» **Selected text**:

___

Woodstock Blog

a tech blog for general algorithmic interview questions

[Facebook] Query Search (HashMap, Suffix Array)

Question

link

有一个长度为n的字符串str,有非常多的关键字query(长度不超过10),需要判断每个关键字是否是str的子串。

注意:query是动态的输入进行查询的,预先并不知道所有的query。

Solution

Best idea of the solution is to use Suffix Tree and similar alternatives.

Solution 1 is an nice idea using HashMap.

我是把所有长度< =10的子串,哈希一下存放到10个哈希表中。

至于哈希函数的选取,随便选一个应该都不会超时。

Solution 2 is using ‘suffix array’. The most important point of this idea is to only make a substring instance for every 10 characters.

只用=10的子串。然后二分查找

用=10的字串排序即可,如包含更短的串会使得预处理变成O(10nlg(10n))。 查找的复杂度可能没什么变化,使用<=10会是O(lg(10n)),而只使用=10子串初始化的话,因为可能还要进行短query跟长子串间的前缀比较,复杂度会是O(10lgn),稍微有点提高。

Which is to say, using substring length == 10, we comsume less time for pre-processing, and a little more time when querying.

Code

Suffix tree solution from here, note written by me

private List<String> prefixList;

// pre-process the large string
public void initWithString(String str) {
    Set<String> strs = new HashSet<String>();

    for(int i = 0; i < str.length(); ++i) {
        strs.add(str.substring(i, Math.min(str.length(), i + 10)));
    }
    prefixList = new ArrayList<String>(strs);
    Collections.sort(prefixList);
}

// find the query substring
public boolean existSubString(String query) {
    int low = 0;
    int high = prefixList.size() - 1;
    while(low <= high) {
        int mid = (low + high) / 2;
        int comp = prefixList.get(mid).compareTo(query);
        if(comp == 0)  {
            return true;
        }
        if(prefixList.get(mid).startsWith(query)) {
            return true;
        }
        if(comp > 0) //mid > query
        {
            high = mid - 1;
        }else{
            low = mid + 1;
        }
    }
    return false;
}

___

» **Data segment**:
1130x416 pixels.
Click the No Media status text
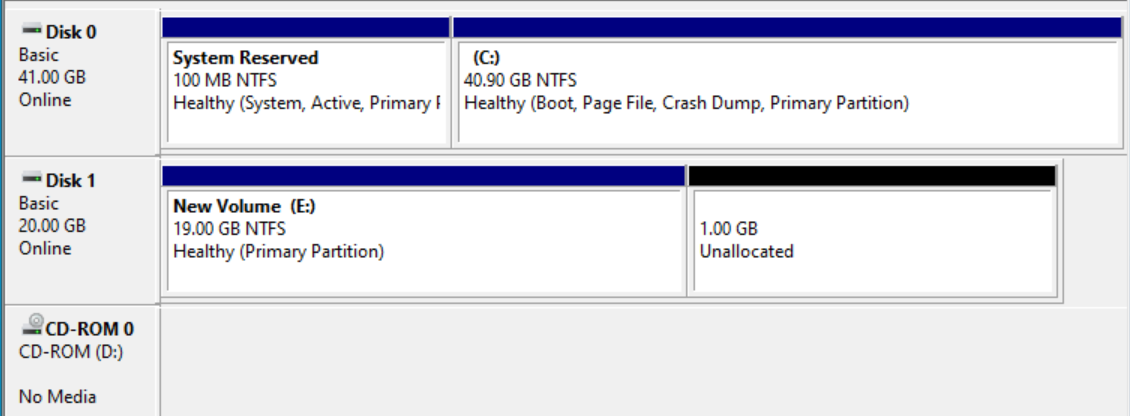point(58,397)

___

» **Written task 1**: Summarize the interview question blog post in two sentences.
» **Written task 2**: In the interview question blog post, what is the most important point of the suffix array solution?
» **Written task 3**: Write out the interview question blog post between "注意:query是动态的输入进行查询的,预先并不知道所有的query。" and "every 10 characters.", inclusive, swapping "HashMap" for "hash table".

» **Result 1**: The post looks at how to check whether each of many queries, none longer than 10 characters, is a substring of a string of length n, and it names a suffix tree or a similar structure as the best idea. It gives one solution that uses a HashMap and one that uses a suffix array built only from substrings of length 10, which takes less time to pre-process and slightly more time per query.

» **Result 2**: It only makes a substring instance for every 10 characters.

» **Result 3**:
注意:query是动态的输入进行查询的,预先并不知道所有的query。

Solution

Best idea of the solution is to use Suffix Tree and similar alternatives.

Solution 1 is an nice idea using hash table.

我是把所有长度< =10的子串,哈希一下存放到10个哈希表中。

至于哈希函数的选取,随便选一个应该都不会超时。

Solution 2 is using ‘suffix array’. The most important point of this idea is to only make a substring instance for every 10 characters.